Она не стала поднимать спинку сиденья, рассказывая Эду о себе. Она лежала, опершись на локоть, лицом к нему под одеялом и закинув босые ноги на приборную панель. Эд обнаружил, что они уже не так его раздражают.

– Вы еще можете сделать карьеру, – заметил он. – Вы молоды. Я имею в виду… вы могли бы оставлять детей с няней…

Джесс засмеялась. В салоне машины взорвалось громкое тюленье «Ха!». Она резко села и сделала большой глоток вина:

– Ага. Конечно, мистер Николс. Несомненно, могла бы.

3. Ей нравится чинить вещи. Она подрабатывает у себя в районе – меняет пробки, кладет плитку в ванной и так далее.

– Я делаю по дому все. У меня золотые руки. Я умею даже расписывать обои.

– Самодельные обои?

– Не надо на меня так смотреть. Я поклеила их в комнате Танзи. Я и одежду ей шила до недавнего времени.

– Вы родом из Второй мировой? Банки из-под джема и веревочки случайно не собираете?

– А вы кем хотели стать?

– Тем, кем стал, – ответил он. И тут же понял, что не хочет об этом говорить, и сменил тему.

4. У нее крошечные ступни. Вплоть до того, что она покупает обувь в детском отделе (очевидно, там дешевле). После этого Эду пришлось следить за собой, чтобы не поглядывать на ее ноги, как гнусный извращенец.

5. До того как у нее появились дети, она могла выпить четыре двойные порции водки подряд и все же пройтись по прямой.
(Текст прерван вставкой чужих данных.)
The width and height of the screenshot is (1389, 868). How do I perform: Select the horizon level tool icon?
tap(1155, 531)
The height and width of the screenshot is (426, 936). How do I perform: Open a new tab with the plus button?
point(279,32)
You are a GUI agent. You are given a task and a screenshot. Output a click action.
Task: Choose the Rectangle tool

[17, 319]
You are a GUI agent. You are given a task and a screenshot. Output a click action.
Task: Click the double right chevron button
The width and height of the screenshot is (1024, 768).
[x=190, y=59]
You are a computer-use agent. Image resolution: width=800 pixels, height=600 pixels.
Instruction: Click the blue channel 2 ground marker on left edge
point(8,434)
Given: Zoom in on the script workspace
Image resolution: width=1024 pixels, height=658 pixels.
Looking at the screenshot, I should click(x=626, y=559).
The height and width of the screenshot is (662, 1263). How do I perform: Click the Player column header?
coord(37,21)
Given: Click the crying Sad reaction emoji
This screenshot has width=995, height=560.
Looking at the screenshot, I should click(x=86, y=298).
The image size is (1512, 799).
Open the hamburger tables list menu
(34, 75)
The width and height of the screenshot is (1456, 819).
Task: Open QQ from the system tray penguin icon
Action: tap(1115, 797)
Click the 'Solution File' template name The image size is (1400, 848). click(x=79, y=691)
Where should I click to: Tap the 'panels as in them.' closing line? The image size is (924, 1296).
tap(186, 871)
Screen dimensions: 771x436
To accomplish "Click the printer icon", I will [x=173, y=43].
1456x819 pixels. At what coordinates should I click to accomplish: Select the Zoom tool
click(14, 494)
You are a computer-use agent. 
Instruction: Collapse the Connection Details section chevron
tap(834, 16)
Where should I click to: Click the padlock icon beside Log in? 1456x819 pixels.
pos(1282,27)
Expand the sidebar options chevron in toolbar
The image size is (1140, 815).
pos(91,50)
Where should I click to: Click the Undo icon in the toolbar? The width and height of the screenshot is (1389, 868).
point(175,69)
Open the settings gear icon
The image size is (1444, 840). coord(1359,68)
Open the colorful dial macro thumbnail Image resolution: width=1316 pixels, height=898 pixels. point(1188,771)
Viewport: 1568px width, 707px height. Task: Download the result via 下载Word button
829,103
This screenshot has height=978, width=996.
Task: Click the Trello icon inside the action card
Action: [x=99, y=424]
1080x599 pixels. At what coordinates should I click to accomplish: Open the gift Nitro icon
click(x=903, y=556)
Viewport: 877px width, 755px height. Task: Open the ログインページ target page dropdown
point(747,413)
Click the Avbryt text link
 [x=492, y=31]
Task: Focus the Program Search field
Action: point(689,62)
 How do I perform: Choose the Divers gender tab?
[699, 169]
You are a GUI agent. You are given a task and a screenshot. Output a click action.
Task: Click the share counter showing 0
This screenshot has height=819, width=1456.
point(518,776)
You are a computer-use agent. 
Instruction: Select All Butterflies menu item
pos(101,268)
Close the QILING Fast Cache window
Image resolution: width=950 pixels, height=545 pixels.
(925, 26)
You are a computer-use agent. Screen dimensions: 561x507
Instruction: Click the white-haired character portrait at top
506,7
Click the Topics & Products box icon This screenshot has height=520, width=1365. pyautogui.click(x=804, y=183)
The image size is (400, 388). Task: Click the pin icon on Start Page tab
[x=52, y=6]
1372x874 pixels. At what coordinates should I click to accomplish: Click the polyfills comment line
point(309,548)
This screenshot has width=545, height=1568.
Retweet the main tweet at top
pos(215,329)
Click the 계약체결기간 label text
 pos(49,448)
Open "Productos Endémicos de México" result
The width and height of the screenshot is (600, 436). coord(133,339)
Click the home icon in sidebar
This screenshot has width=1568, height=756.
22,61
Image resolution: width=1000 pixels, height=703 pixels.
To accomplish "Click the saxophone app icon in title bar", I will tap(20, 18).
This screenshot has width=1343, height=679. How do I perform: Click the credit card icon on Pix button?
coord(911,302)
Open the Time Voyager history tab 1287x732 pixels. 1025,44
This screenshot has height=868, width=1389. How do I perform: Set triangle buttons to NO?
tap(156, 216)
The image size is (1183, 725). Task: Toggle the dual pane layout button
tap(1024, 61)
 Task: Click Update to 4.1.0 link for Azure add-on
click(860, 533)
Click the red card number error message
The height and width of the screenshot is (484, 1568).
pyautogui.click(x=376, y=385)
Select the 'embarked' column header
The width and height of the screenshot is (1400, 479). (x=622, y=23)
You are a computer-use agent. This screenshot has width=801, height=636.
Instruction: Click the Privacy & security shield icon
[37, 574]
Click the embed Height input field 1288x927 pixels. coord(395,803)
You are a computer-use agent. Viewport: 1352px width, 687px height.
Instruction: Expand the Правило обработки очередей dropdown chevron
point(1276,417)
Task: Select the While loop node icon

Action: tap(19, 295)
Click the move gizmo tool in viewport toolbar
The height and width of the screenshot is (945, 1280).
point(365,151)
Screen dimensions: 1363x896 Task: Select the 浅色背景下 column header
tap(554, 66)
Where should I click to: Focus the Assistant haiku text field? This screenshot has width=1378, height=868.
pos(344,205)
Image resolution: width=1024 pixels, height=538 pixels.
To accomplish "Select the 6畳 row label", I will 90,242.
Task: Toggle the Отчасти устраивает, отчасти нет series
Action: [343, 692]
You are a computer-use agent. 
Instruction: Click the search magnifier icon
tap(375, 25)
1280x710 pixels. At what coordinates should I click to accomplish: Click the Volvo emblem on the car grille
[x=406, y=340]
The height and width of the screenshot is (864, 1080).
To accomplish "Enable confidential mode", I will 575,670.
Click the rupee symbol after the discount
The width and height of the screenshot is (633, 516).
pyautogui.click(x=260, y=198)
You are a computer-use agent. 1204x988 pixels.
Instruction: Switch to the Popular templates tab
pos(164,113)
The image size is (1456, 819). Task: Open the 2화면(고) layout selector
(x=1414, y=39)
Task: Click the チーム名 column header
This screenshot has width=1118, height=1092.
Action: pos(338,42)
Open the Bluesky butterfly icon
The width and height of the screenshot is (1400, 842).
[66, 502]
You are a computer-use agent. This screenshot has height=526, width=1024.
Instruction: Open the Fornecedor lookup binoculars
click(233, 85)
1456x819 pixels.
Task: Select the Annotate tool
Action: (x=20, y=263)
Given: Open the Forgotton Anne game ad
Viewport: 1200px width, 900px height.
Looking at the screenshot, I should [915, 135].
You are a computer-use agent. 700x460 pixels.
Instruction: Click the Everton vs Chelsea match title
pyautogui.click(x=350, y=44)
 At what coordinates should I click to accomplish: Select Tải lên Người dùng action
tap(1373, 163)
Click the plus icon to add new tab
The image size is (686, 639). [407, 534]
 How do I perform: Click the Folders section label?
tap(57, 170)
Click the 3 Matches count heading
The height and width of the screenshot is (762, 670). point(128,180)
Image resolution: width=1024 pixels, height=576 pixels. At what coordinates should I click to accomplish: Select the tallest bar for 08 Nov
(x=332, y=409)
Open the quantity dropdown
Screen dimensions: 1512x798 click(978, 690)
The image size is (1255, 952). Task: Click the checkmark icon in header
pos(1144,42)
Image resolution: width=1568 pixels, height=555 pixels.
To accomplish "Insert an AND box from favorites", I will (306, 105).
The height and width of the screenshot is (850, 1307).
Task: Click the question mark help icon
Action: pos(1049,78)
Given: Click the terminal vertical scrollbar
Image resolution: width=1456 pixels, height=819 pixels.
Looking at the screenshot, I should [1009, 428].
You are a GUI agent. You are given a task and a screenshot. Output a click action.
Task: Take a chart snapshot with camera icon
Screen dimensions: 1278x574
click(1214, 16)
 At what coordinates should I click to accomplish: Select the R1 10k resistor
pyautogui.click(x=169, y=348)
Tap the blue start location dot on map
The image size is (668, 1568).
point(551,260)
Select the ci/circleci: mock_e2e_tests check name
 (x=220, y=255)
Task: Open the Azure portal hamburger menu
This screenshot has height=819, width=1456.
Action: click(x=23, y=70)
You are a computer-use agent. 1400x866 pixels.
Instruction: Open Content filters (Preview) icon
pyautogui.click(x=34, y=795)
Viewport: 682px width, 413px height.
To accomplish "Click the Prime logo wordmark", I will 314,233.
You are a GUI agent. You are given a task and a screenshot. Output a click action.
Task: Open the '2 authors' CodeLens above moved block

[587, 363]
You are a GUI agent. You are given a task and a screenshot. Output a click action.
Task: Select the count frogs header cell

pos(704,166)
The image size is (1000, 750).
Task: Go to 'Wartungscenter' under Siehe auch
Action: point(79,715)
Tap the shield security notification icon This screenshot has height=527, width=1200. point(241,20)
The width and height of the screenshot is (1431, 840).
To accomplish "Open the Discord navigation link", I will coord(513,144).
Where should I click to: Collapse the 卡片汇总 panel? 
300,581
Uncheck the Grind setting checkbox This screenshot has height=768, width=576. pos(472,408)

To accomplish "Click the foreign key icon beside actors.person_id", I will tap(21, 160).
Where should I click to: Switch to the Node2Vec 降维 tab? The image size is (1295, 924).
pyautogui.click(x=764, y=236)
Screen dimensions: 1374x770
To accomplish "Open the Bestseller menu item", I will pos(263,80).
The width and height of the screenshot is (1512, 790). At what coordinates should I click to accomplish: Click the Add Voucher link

– Да, я могу пить и не пьянеть. Но, очевидно, этого мало, чтобы помнить о контрацепции.

Эд ей верил: они выпили две бутылки вина, и, по его прикидкам, Джесс выпила раза в два больше. Она немного расслабилась, но не казалась даже слегка навеселе.

Дома она почти никогда не пила.

– Когда я работаю в пабе и кто-нибудь предлагает мне выпить, я просто забираю наличные. А дома боюсь, что с детьми приключится беда и надо будет иметь трезвую голову. – Джесс смотрела в окно. – Пожалуй, я развлекаюсь впервые за… пять месяцев.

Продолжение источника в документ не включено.